Return only what lies between the first line of the entries and the line containing "Task: Click muted", both lines included.
===== Input data =====
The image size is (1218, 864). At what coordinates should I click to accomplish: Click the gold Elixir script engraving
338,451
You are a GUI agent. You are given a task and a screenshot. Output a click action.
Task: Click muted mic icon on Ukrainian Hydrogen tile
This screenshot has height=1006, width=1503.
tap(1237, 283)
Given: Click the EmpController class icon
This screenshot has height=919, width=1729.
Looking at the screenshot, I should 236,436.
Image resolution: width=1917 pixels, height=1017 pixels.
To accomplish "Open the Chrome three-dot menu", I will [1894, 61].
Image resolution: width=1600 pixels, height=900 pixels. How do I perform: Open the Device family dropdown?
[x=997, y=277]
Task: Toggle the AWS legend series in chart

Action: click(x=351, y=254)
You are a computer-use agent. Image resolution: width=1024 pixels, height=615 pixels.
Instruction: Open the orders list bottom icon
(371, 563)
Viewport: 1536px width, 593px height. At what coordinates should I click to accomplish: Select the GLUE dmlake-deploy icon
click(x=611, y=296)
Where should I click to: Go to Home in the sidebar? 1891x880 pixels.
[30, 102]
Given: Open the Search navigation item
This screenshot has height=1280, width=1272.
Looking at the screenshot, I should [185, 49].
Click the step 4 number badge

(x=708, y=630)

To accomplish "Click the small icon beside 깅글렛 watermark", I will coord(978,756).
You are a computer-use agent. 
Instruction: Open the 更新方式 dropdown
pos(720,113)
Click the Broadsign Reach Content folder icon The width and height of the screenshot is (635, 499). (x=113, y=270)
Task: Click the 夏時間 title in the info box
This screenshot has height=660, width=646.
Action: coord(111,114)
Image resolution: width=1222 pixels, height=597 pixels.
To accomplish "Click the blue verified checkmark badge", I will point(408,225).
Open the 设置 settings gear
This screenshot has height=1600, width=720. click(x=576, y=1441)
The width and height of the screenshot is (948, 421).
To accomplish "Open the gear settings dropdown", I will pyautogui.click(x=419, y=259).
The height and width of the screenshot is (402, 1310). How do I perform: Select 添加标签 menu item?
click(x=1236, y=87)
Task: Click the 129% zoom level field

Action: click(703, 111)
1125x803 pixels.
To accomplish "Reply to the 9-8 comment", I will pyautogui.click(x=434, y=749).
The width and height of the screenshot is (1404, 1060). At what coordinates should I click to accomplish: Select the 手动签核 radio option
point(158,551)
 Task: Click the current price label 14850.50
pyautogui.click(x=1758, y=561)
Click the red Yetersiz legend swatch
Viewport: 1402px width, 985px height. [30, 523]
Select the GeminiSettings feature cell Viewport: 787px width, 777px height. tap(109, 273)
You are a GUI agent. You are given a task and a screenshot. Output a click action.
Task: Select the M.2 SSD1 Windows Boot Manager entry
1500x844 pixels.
=====
▸ **Task response**
The image size is (1218, 864). At what coordinates should I click to accomplish: Click the gold Elixir script engraving
338,451
You are a GUI agent. You are given a task and a screenshot. Output a click action.
Task: Click muted mic icon on Ukrainian Hydrogen tile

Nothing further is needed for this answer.